Kozak Financial Group
October 10, 2023Money Education Financial literacy Lifestyle Entrepreneurs Women & wealth Professionals
Exiting a business, the right way
If you are a small business owner, you know that your hard work in building, growing, and optimizing your business has been both difficult and rewarding. Most entrepreneurs spend so much time focused on the growth and optimization stages of their business that there is little time to think about their exit strategy. Every entrepreneur is different, so the right succession plan for you might not be identical to your peers. Typically, you have three options available: shifting management to the next generation, selling the company to an existing business partner or employee, or selling the business to a third party.
If you are in the fortunate position of running a family business with a clear line of succession in place, many of the decisions have already been made. You know who the buyer is, where the business will go from here, and you likely know how much involvement you can expect to have after the sale. What you might not know is how you intend to get your equity out of the company. Some parents would prefer their child gets a loan to buy the company outright, therefore encouraging the child to work hard at paying down their own obligations.

» **DATA PROVIDED**:
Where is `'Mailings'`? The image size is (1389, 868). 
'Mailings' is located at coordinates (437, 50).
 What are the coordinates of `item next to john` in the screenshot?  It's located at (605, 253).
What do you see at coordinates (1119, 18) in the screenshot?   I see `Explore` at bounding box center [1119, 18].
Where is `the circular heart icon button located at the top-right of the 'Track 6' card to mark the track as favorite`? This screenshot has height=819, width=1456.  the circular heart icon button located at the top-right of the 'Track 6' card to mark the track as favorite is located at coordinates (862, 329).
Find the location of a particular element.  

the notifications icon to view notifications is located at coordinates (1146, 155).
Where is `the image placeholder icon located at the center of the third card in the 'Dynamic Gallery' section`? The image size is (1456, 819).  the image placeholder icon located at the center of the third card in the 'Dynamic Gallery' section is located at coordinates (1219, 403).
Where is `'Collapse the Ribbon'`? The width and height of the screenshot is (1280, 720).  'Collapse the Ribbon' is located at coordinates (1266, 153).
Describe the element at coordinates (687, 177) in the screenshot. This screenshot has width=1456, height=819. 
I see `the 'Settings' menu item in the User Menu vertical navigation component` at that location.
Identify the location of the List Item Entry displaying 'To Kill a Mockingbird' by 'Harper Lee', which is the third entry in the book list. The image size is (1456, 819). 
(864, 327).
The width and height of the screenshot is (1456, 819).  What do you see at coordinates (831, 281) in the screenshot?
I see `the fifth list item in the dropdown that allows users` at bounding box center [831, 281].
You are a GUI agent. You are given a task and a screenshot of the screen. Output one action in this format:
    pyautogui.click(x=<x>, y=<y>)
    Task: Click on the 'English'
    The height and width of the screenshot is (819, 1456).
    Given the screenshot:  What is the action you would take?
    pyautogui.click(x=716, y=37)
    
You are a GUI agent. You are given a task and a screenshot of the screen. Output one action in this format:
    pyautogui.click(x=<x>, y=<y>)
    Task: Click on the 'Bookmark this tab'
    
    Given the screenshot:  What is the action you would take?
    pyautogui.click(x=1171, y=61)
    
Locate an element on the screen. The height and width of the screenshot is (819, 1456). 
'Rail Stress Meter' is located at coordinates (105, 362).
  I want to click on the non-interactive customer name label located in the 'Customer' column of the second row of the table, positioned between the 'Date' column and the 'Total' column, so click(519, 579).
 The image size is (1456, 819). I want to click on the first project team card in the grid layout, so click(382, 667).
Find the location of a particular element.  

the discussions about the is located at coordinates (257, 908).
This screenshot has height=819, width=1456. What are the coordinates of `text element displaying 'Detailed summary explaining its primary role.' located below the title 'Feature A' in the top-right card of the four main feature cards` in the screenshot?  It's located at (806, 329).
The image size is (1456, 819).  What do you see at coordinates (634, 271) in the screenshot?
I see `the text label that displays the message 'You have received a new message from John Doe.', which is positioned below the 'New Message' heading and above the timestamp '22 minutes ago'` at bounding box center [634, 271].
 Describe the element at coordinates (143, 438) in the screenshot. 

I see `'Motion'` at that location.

» **PROBLEM SET**:
1 – According to the article on exiting a business, why would some parents prefer that their child "gets a loan to buy the company outright"? Answer in one to three sentences.
2 – Continue the article on exiting a business from its last sentence.
The records were taken from a separate source.

» **ANSWERS TO THE TASKS**:
1 – Some parents prefer this because taking on a loan to buy the company pushes the child to work hard at paying down their own obligations.

2 –
Other families might be more comfortable in a “rent-to-own” type agreement that allows for the child to pay their parent for the company over a specified period. This is essentially a self-financing strategy and should be treated as such. In either case, combining family dynamics with business decisions can be complex. As best as you can, try to separate the money side of this relationship from the family side, so that you can avoid talking about valuations or the fairness of the deal at holiday dinners.
Handing off control to a trusted employee or business partner can make for a seamless transition for your clients and other employees. Typically, if you have a business partner, you would agree on the value of the business, and therefore negotiations on price may be more straightforward. Unlike with family members, it makes the most sense for this to be a straight buyout deal. Some business owners might forgo some of the upfront payment in favor of preferred stock in the company that entitles them to future revenue. This gives you the ability to participate in the ongoing growth of your company but would reduce the upfront payout you would receive. You would need to assess your own risk appetite in a situation like this; do you trust your company and employees to continue successfully without you?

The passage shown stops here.